Las abreviaturas significaban: masculino, poco usual. Ver... Es decir, también se escribe con cu. Es el “protocolo” que siguen los diccionarios cuando abren una entrada para una variante menos frecuente que otra: nos envía a la que usa la mayoría de los hablantes. Es decir, hay lugares donde se escribe así. Pocos, pero los hay. Y cuando fuimos a buscar kilo, encontramos:

 

kilo, m. Tb. quilo, p. us.

 

También quilo, poco usual. E indicaba que era, como todos sabemos, el “acortamiento” de la palabra kilogramo. ¡Ah, kilogramo también aparecía con cu!

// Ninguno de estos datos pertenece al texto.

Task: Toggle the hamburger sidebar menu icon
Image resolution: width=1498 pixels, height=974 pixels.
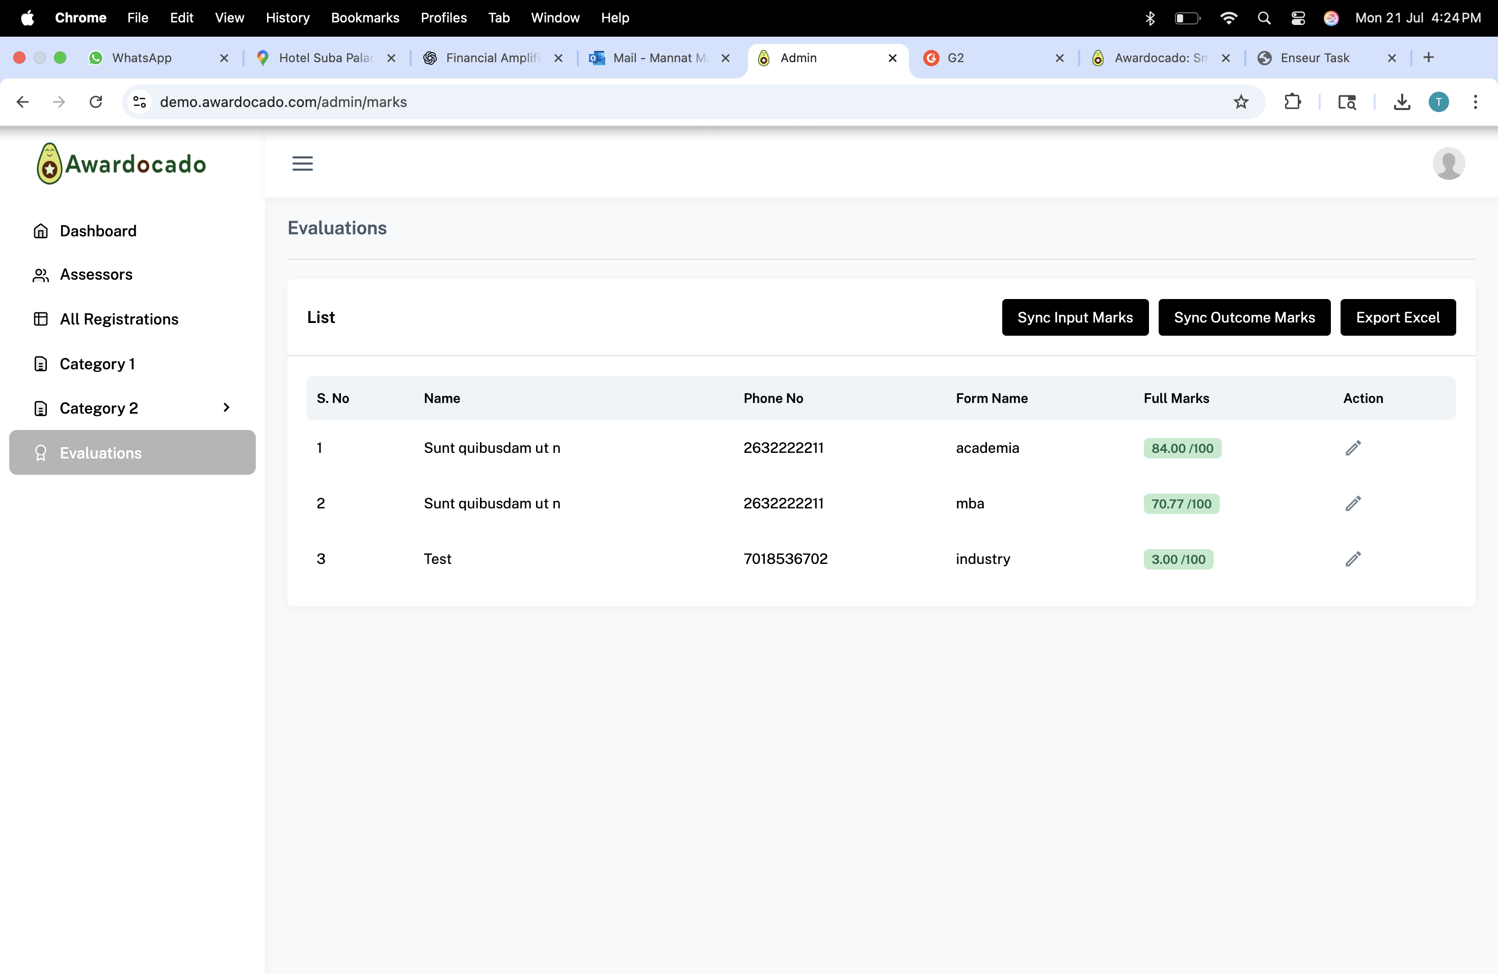Action: tap(302, 164)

         Fue muy interesante aquella vez (y lo es hoy que lo vuelvo a buscar) enterarme de que kilo también significa (o significaba cuando existía esa moneda) ‘un millón de pesetas’. Además, quilo, con cu, nunca con ca, es toda ‘linfa de aspecto lechoso por la gran cantidad de grasa que acarrea, y que circula por los vasos quilíferos durante la digestión’. Esta acepción proviene del latín chilus, es decir, ‘jugo’. Sudar el quilo equivale a ‘trabajar con gran fatiga y desvelo’. En griego, ese chilus tenía su respectiva y.

         En Chile, quilo es de origen mapuche y nombra el ‘arbusto de la familia de las poligonáceas, lampiño, de ramos flexuosos y trepadores, hojas oblongas algo asaeteadas, flores axilares o aglomeradas en racimo, y fruto azucarado, comestible, del cual se hace una chicha’.

         Aunque mi hermana sigue pensando que yo estudié solamente para graduarme de licenciado en Traducción y Corrección, gracias a Dios desde que me percaté de la ignorancia que campea en mi mente sobre todo lo que se refiere a la lengua, especialmente nuestra complejísima lengua española, dejé de corregir a los pocos que corregía antes, que eran siempre las personas que más amaba. Ahora me corrijo a mí mismo, y quizá es eso lo que me permite disfrutar cada día más estas curiosidades y fenómenos tan fascinantes como estas singulares palabras que pueden escribirse con ca y a veces con cu... ¡ah!, y que, fíjese usted, Andrés Bello escribiría con ce.